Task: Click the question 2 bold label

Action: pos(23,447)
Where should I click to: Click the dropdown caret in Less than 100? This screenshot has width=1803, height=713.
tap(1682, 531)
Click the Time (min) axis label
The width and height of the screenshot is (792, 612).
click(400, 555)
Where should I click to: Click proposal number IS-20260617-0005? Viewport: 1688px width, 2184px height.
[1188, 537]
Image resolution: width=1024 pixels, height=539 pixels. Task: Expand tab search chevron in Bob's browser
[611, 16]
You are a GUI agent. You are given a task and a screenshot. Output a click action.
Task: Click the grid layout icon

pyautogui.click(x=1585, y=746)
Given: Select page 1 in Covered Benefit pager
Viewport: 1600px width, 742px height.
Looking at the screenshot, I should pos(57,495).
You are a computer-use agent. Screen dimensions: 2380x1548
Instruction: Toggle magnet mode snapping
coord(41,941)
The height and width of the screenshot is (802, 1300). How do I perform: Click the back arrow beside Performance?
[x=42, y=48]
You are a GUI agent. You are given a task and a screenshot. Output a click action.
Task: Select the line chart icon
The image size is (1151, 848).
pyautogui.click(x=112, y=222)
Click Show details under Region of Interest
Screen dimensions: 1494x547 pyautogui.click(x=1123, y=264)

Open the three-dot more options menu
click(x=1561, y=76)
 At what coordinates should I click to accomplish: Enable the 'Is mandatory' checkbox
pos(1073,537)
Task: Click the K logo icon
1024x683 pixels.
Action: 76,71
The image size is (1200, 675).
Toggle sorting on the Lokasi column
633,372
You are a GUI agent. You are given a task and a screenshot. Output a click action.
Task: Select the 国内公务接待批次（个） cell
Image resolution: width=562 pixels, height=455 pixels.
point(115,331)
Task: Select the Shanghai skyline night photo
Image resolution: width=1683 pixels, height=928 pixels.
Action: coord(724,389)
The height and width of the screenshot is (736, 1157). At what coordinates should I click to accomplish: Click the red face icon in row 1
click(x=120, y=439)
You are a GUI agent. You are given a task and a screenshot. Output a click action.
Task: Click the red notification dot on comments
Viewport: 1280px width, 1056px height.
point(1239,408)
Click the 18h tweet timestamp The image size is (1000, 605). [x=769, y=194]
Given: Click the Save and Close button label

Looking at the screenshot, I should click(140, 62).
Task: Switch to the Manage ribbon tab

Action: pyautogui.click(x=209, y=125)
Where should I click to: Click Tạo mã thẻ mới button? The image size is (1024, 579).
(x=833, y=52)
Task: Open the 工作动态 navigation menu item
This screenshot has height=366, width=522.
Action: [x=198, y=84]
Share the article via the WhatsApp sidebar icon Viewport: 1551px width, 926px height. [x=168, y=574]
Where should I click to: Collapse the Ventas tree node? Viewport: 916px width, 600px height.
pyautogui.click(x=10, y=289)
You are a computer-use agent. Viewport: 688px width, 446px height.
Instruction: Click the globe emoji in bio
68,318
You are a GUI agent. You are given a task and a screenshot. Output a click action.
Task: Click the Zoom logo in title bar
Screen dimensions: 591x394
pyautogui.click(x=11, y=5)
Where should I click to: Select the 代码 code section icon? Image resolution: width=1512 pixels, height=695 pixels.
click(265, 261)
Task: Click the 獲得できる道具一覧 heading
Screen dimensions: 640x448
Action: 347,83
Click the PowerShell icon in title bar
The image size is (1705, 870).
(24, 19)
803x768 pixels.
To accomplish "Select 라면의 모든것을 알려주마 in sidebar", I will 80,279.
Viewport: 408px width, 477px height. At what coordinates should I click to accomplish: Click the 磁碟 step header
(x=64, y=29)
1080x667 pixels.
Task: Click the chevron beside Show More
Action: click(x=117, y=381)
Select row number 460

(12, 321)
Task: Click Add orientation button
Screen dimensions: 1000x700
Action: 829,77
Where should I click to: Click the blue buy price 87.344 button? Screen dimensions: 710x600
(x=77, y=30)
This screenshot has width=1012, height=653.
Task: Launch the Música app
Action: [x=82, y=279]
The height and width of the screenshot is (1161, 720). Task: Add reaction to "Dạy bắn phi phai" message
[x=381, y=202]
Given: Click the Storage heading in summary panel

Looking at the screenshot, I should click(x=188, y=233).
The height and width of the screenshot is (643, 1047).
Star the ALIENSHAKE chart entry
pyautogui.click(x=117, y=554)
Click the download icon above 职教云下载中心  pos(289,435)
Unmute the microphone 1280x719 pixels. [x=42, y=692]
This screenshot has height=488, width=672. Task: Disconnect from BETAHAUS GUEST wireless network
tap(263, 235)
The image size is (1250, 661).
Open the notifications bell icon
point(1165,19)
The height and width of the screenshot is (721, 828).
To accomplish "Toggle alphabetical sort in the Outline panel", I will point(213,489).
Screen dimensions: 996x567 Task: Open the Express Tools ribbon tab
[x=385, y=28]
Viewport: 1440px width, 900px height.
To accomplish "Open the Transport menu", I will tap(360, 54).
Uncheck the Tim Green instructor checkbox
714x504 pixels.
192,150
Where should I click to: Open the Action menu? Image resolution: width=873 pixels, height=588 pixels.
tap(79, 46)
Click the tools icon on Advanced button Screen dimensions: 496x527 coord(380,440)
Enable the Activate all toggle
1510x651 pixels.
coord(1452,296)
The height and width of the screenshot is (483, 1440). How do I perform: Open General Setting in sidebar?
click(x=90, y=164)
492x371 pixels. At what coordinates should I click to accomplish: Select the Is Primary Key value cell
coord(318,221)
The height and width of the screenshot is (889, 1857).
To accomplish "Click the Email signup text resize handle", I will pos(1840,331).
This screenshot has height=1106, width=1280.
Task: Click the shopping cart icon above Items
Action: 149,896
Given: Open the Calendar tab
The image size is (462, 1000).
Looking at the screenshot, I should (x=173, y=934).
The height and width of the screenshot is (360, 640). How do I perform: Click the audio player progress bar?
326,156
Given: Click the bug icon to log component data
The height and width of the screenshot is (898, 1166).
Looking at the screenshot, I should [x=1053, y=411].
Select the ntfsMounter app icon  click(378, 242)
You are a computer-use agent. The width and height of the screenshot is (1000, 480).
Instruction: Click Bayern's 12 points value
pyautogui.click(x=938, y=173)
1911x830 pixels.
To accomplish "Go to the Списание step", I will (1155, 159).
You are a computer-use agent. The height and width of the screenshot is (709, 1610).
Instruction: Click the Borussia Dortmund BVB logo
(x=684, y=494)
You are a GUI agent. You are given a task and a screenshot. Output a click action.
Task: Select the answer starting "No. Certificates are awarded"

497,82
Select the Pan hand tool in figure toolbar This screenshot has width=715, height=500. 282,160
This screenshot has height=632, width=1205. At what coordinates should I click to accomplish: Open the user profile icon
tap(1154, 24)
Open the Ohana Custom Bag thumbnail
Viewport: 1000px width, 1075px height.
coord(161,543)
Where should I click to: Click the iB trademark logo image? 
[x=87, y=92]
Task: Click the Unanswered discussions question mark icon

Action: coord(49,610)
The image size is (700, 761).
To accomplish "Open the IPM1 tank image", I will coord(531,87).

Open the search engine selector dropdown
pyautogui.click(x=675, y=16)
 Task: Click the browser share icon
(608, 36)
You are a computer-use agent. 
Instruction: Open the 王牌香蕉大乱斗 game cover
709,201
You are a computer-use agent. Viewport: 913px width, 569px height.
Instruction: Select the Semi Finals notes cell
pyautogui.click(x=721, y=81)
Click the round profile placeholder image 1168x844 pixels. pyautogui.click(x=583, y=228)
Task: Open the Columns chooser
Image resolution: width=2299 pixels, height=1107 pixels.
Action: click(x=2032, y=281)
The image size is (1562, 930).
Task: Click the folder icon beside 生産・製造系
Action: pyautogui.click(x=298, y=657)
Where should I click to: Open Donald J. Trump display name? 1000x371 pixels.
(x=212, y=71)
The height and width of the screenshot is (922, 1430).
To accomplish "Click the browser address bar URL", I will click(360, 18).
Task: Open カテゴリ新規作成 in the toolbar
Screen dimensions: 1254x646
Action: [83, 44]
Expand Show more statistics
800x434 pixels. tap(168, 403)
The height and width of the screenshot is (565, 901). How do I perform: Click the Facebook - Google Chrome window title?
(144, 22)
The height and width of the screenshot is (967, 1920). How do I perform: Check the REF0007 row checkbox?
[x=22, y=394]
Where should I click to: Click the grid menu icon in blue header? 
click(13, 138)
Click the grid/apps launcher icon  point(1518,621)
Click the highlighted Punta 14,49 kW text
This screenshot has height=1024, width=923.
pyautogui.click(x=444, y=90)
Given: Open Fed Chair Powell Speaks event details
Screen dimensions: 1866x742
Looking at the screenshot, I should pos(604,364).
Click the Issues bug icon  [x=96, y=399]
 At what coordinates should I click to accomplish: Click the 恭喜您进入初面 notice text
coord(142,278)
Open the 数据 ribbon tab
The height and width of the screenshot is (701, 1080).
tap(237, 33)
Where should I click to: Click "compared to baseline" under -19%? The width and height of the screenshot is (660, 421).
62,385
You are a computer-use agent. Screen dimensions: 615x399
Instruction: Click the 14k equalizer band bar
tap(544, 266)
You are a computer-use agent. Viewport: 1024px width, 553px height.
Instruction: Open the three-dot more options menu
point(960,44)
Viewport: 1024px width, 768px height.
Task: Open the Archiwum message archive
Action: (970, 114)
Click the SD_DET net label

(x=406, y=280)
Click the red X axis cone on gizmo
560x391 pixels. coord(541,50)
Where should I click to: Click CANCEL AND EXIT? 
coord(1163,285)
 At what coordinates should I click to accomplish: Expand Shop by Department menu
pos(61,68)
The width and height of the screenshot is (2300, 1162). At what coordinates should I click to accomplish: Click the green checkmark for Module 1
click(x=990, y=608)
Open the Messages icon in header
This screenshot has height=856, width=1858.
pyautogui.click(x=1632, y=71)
########
* **REQUIREMENT**: Return, from the material above, each line holding the string "toolbar".

* **SOLUTION**:
Select the Pan hand tool in figure toolbar This screenshot has width=715, height=500. 282,160
Task: Open カテゴリ新規作成 in the toolbar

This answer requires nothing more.